======== TEXTE SOURCE ========
SECTES
Les sectes comme phénomène social
Dans le monde anglo-saxon, la recherche sur les sectes et les nouveaux mouvements religieux a donné lieu à une multitude de travaux, de nature psychologique ou sociologique en particulier. En France, les données établies restent beaucoup plus lacunaires en comparaison. Toutefois, plusieurs résultats apparaissent aujourd'hui étayés quand bien même l'interprétation générale à conférer au phénomène de la multiplication des sectes reste matière à large débat.
Au cours des années 1970, il était fréquent d'assimiler les sectes à des mouvements de jeunes, au point que, dans certains pays, on les qualifiait de « religions de jeunes ». On avait alors l'idée que les sectes, en particulier celles qui proposaient un mode de vie communautaire, étaient uniquement composées de jeunes à peine sortis de l'adolescence et supposés aussi idéalistes que malléables. La secte communautaire apparaissait à certains égards comme un sas de transition vers la vie adulte au sein d'une grande famille de substitution. Aujourd'hui, on estime que l'âge moyen d'entrée dans un groupe religieux minoritaire est nettement plus élevé (34-35 ans) et que nombre de membres s'avèrent d'âge tout à fait mûr. Ce fait résulte autant d'une meilleure connaissance du terrain que de l'évolution interne des groupes dans une conjoncture historique nouvelle.
======== DONNÉES FOURNIES ========
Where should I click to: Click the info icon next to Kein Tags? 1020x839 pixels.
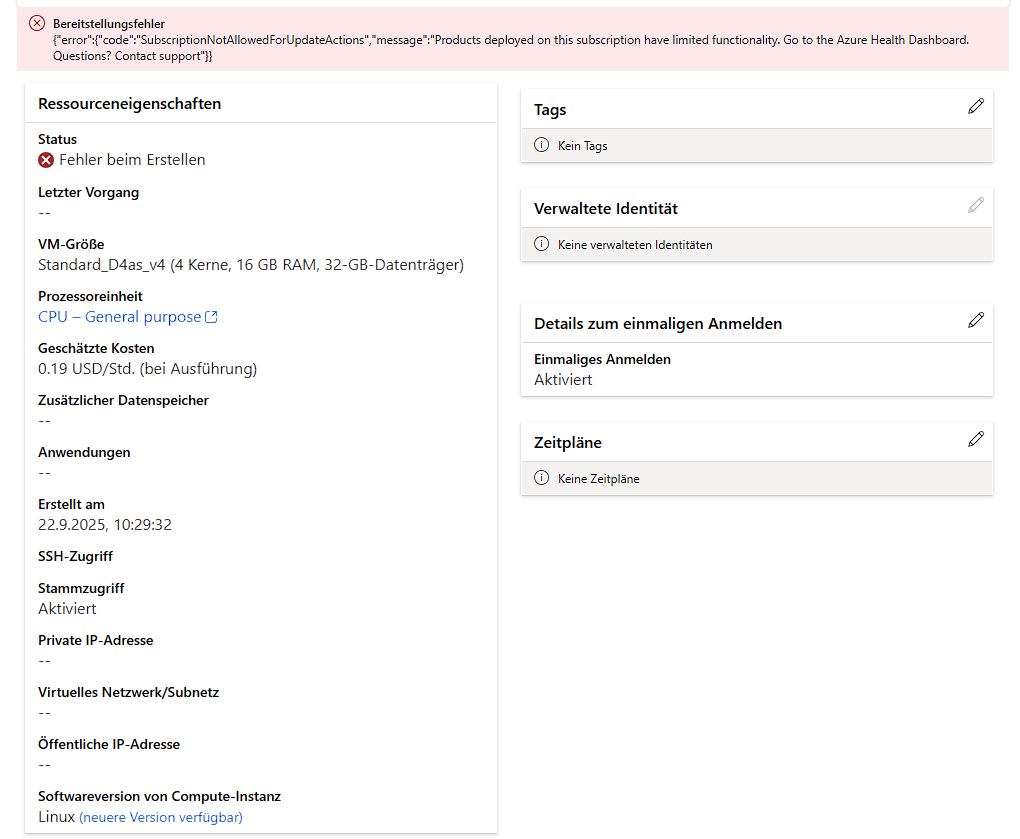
========
======== DONNÉES FOURNIES ========
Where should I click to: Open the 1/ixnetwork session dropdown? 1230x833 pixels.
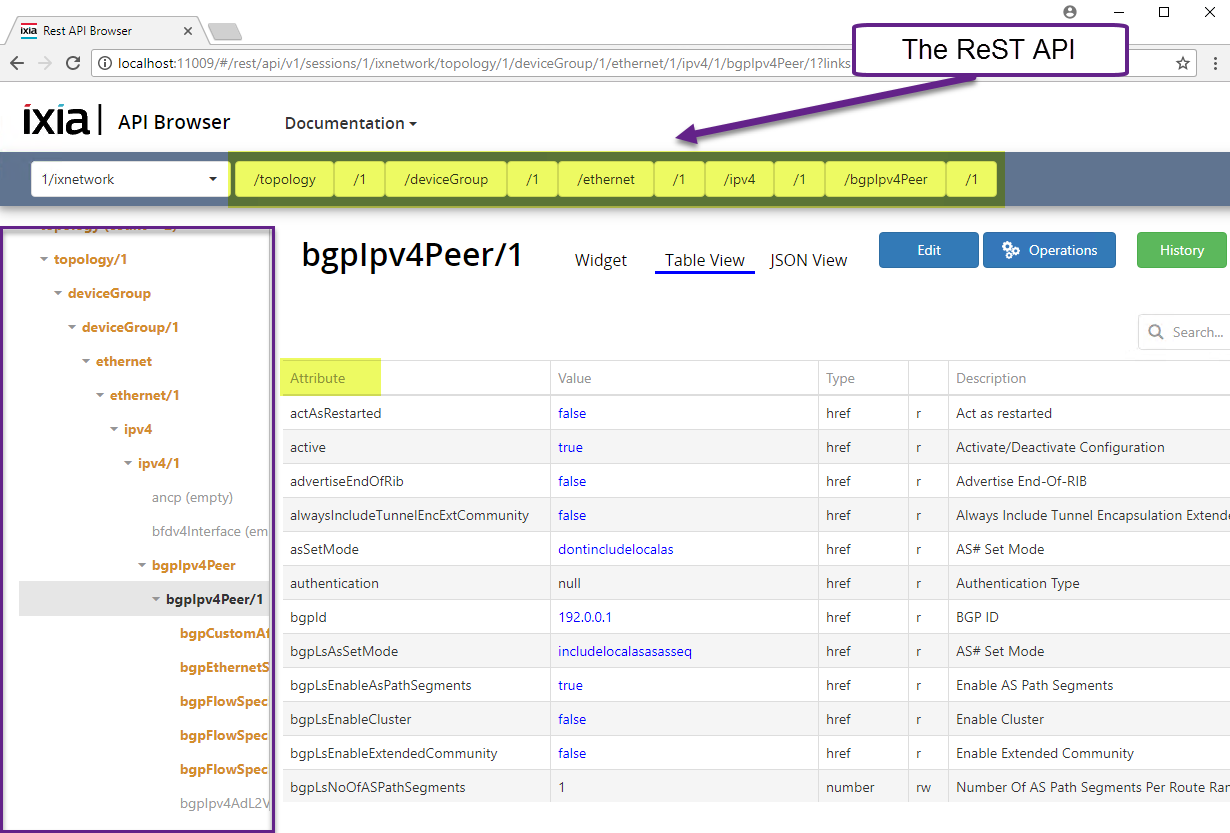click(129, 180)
========
======== DONNÉES FOURNIES ========
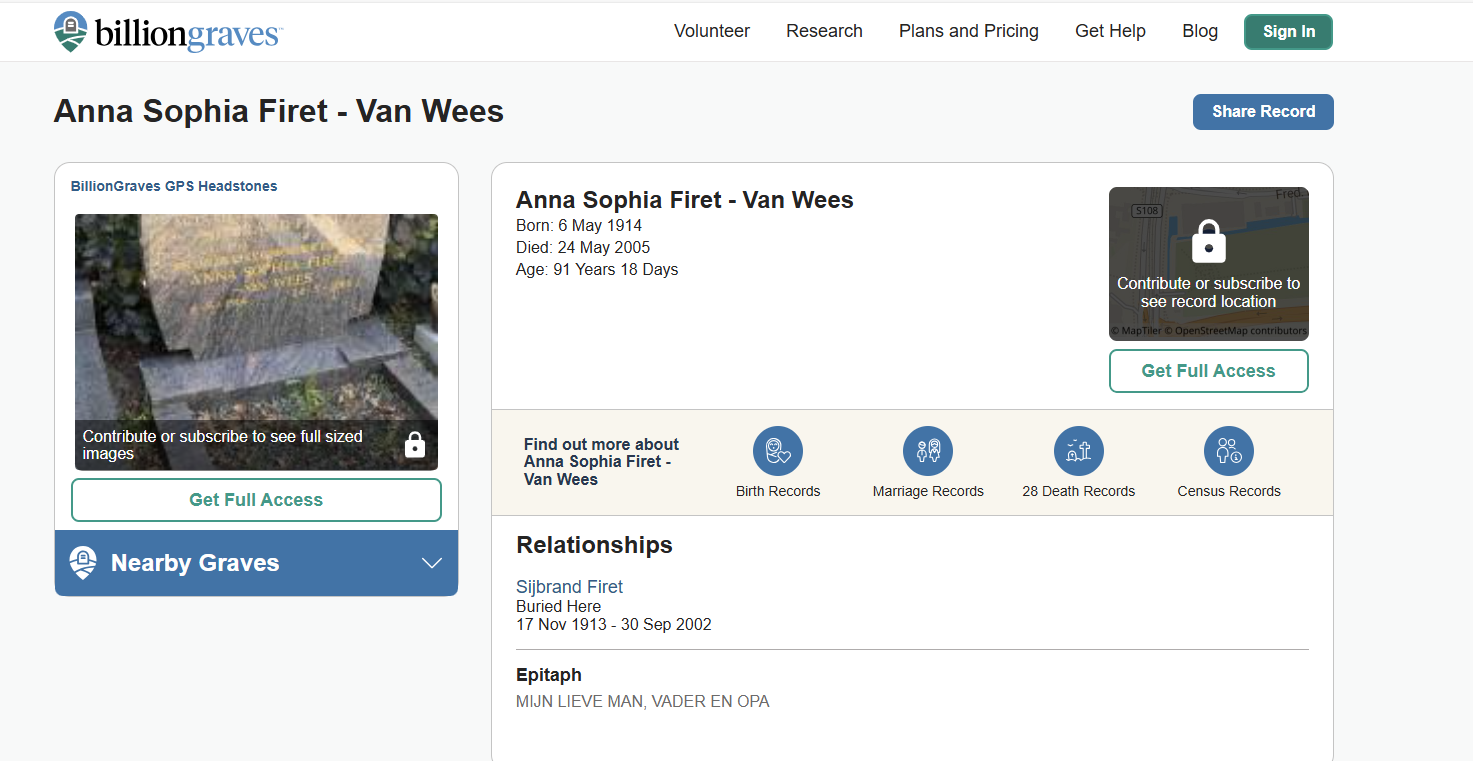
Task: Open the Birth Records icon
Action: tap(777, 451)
========
Poursuivez le texte sur les sectes comme phénomène social à partir de sa dernière phrase.

Il en va de même en ce qui concerne le recrutement social, qui semble beaucoup plus diversifié qu'on ne l'imaginait précédemment. L'opinion ancienne, selon laquelle les personnes susceptibles d'être recrutées par les sectes étaient des marginaux ou des personnes en fragilité sociale s'est révélée très abusive : de fait, nombre d'adeptes de sectes (y compris celles qui ont sombré dans une folie meurtrière comme l'Ordre du temple solaire) sont des individus socialement favorisés et dotés d'une parfaite respectabilité sociale. Face à ce fait, il n'est plus possible de rapporter mécaniquement l'adhésion à une religion de type sectaire à un phénomène de protestation sociale : certes, aux époques où le refus de la société ne pouvait s'exprimer que sous une forme religieuse, l'émergence des sectes pouvait fréquemment être analysée en termes de protestation contre l'ordre social établi de couches socialement ou culturellement défavorisées. Même si l'on introduit l'idée que, plus que la privation brute elle-même, c'est la possibilité de comparer sa situation à celle d'autrui qui engendre frustration sociale et – éventuellement – protestation religieuse, il faut tenir compte de tous les cas, nombreux, où les mouvements sectaires ont été plutôt le fait de nantis ou de gens dotés d'un capital culturel élevé qui les prédisposait théoriquement à assumer des situations enviables dans la société.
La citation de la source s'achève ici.